If there’s no fuel for the few generators in town, forget about it.
On average, the mercury there in the town of Vilyuysk maxes out at minus 26 degrees in January, according to worldweatheronline.com. If you missed the “minus,” that’s 26 degrees below zero.
Water comes from a nearby stream or, in the winter, melted snow.
“We live in the 17th century,” said Mike Meagher, in Elkhart, at least for now. “We have running water when we run with the bucket.”
Still, the U.S. citizens, on what they hope is a temporary hiatus back here in the United States, wouldn’t have it any other way. They scrape by in the remote region of Russia, about 1,000 miles north of Mongolia. They teach English at a local teacher’s college, earning 40 cents an hour. They spread the word of Christ, melding Christianity with native beliefs.
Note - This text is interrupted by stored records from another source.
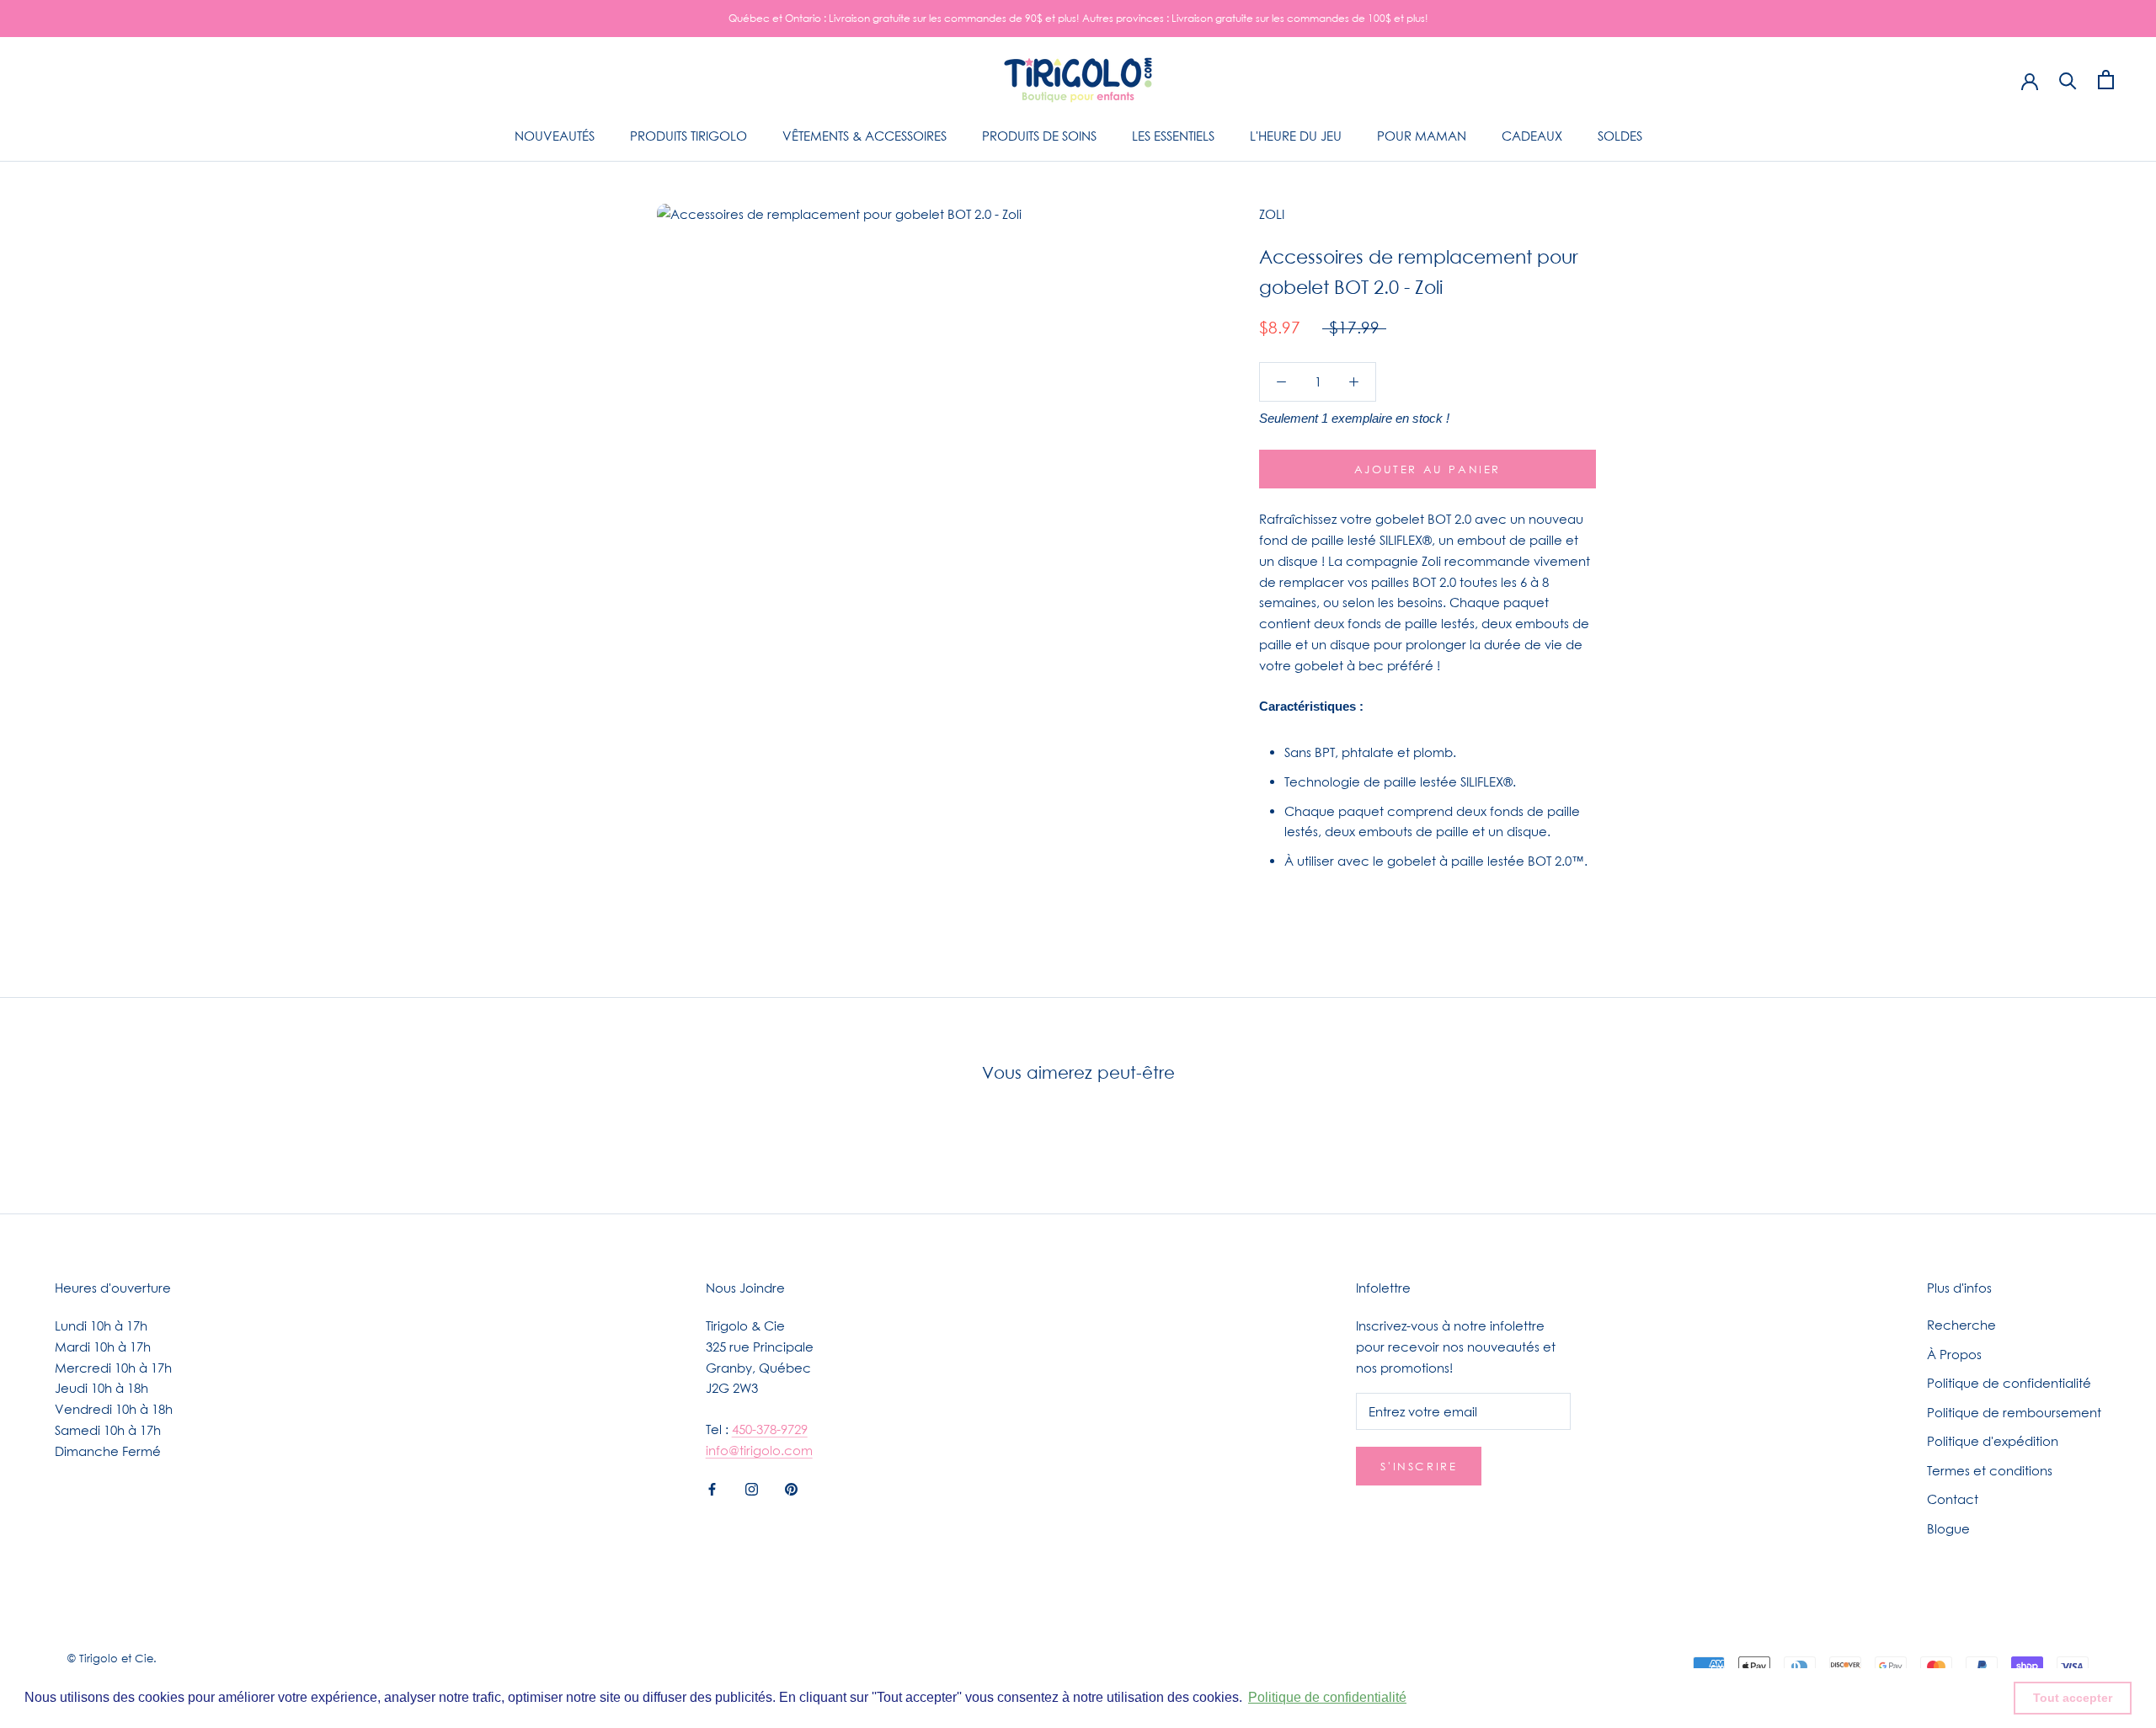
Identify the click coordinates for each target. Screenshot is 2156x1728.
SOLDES (1620, 135)
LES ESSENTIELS (1173, 135)
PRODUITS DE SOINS (1039, 135)
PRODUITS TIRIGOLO (688, 135)
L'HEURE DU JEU (1296, 135)
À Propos (1954, 1354)
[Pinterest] (791, 1488)
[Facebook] (712, 1488)
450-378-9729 (770, 1429)
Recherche (1961, 1324)
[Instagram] (751, 1488)
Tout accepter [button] (2072, 1697)
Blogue (1948, 1528)
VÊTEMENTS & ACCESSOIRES (864, 135)
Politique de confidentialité (2009, 1382)
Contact (1952, 1499)
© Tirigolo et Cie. (112, 1658)
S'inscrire (1418, 1466)
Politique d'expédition (1992, 1440)
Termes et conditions (1989, 1470)
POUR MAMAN (1421, 135)
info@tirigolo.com (759, 1450)
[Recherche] (2068, 79)
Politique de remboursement (2014, 1412)
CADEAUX (1532, 135)
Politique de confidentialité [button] (1327, 1697)
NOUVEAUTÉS (555, 135)
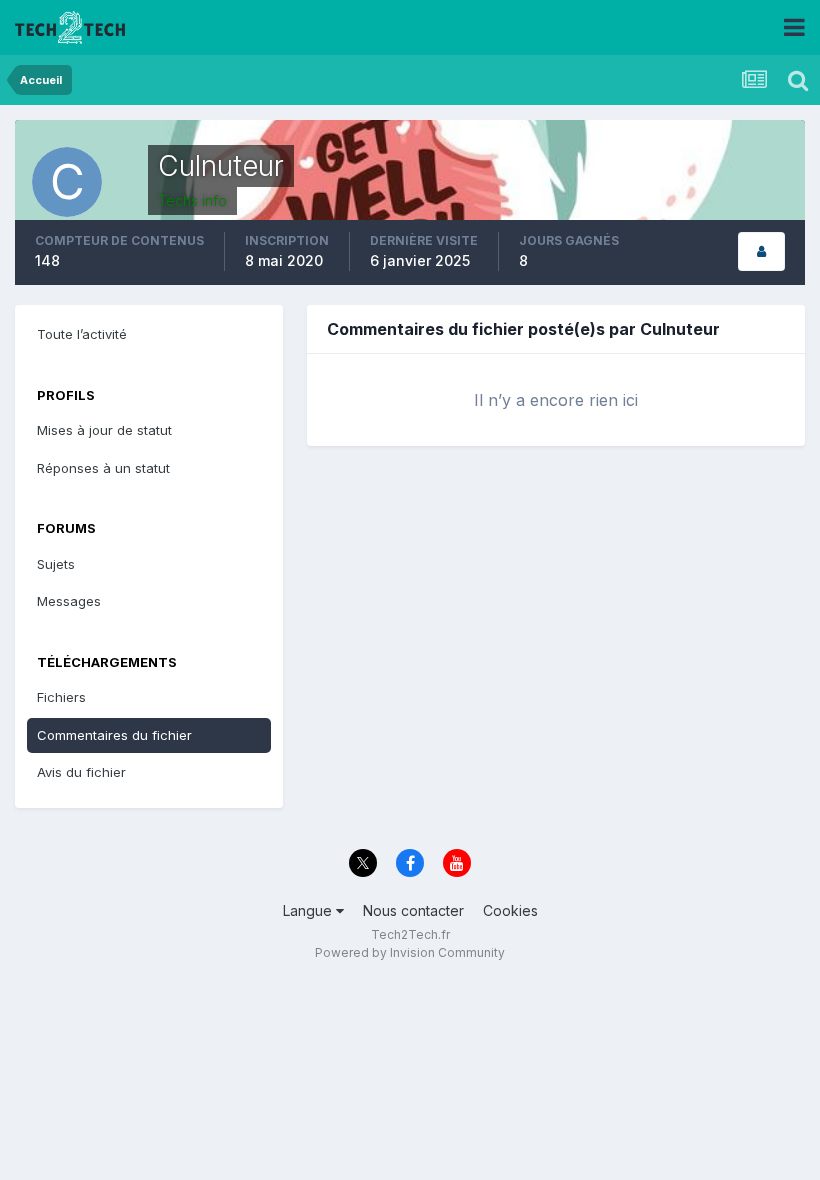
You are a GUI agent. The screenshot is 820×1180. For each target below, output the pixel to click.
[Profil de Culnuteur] (761, 251)
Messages (69, 601)
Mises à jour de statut (104, 430)
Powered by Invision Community (410, 952)
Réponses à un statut (103, 468)
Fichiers (61, 697)
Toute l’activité (82, 334)
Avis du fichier (81, 772)
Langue (309, 910)
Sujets (56, 564)
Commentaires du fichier (114, 735)
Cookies (510, 910)
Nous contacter (413, 910)
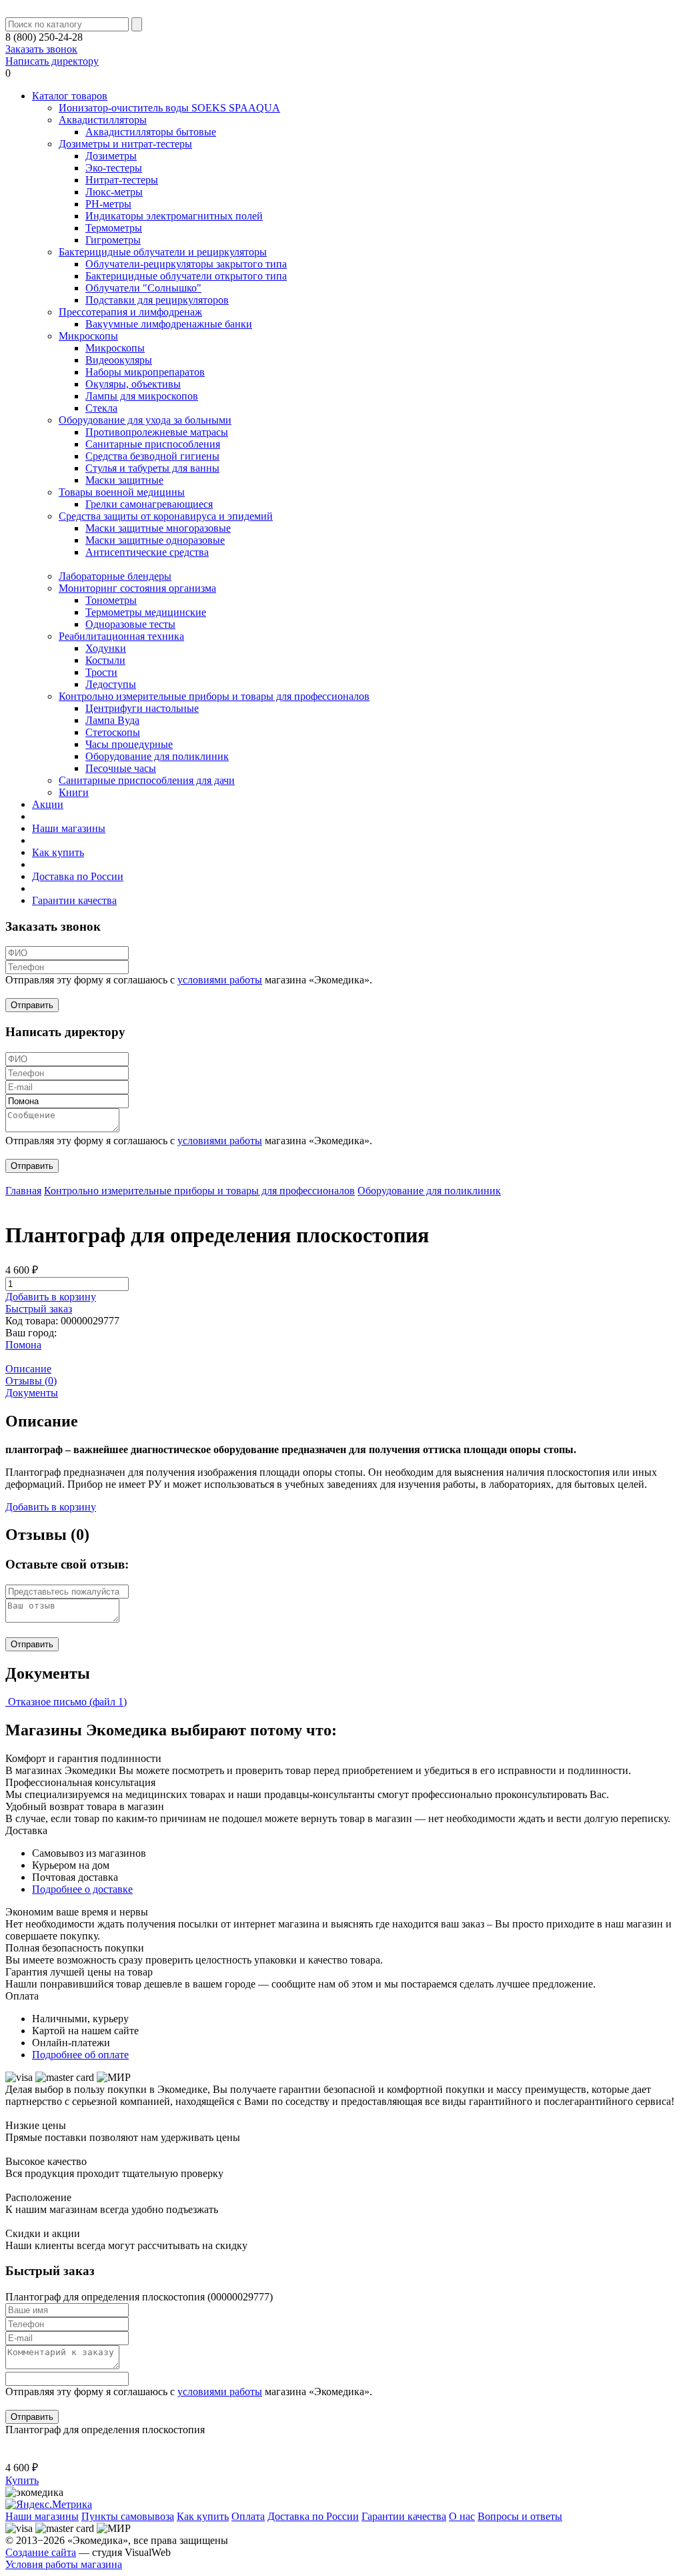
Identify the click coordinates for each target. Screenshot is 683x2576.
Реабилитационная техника (121, 636)
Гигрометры (113, 240)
“Our bodies are here, our hearts have never left our village,” Meagher said.
The Meaghers now find themselves in Elkhart, lured by friends here, retrofitting an old U-Haul truck to serve as their home during a few months of travel across the United States. They’ll visit kids, grandkids, friends and backers of their missionary work. They’re also working on a memoir, titled “A Message Worth Dying For.”
Eventually, soon, maybe by September or October, the hope is to be back in Vilyuysk, where they lived from 1998 to 2008 and last visited in 2010. Back in the cold. Back in their log cabin. Back among the Sakha people, the native population that Meagher likens to American Indians.
“We love the people. We love what we’re doing there,” said Meagher, speaking from the offices of Wheelchair Help, a non-profit Elkhart group operated by a friend, Joe Lidy, that helps people who need wheelchairs. “Life for Diane and I isn’t about comfort or about how comfortable we can be. We’re not about things. We’re about people.”
Lidy, who offered the Meaghers use of space in the large Wheelchair Help warehouse to finish the truck renovations, notes the dichotomy of their situation. They come from an affluent, well-off nation but want to be in a relatively forbidding place.
“Who would want to go to Siberia? But it’s something they’re very dedicated to,” said Lidy.
‘THIS IS YOUR GOD’
The Meaghers’ arrival in Siberia came in a round-about fashion.
The last of their four children had gone off to college and the Meaghers — who had lived in Florida and elsewhere, much of the time in a bus (that’s another story) — figured the time was right. They’d finally pursue their long-standing dream of traveling to an isolated region where Christianity held little sway.
A place where they could spread the word of God.
Mike Meagher, who helped start a church in a dilapidated section of Philadelphia in the 1980s and has done other missionary work, had traveled to Siberia in 1994. Arriving there, he knew it was the place.
“It was eerie. I was at home. It was uncanny,” he said.
So they moved to Siberia in 1996, first to a place called Yakutsk, then in 1998 to the smaller more remote locale, Vilyuysk, where time, in many respects, has stood still. Hunting for moose and fishing accounts for much of Mike Meaghers’ routine there, but perhaps more importantly, the couple works with locals, teaching English and spreading Christianity.
Meagher said he and his wife have helped establish 27 ministries, melding local beliefs with Christianity. Per the native belief system, locals believe they are surrounded by evil spirits, that they are separated from the “creator.” Meagher teaches them that they can have a personal relationship with the creator, God, countering the belief that they are somehow isolated, shunned.
“I didn’t want to bring a foreign idea. This isn’t the god of the Americans. This isn’t the god of Russia. This is your god,” he said.
Back here in the United States, Meagher continues his ministry efforts electronically, with contacts in Russia and other nations. Work on the book, meant to further spread the couple’s Christian message, is also a high priority.
At any rate, they dream of the cold, of the Sakha people and yearn for a return.
“We were hungry, they were hungry. We were cold, they were cold,” Meagher said. “We just lived with them on their level and they fell in love with us, we with them.”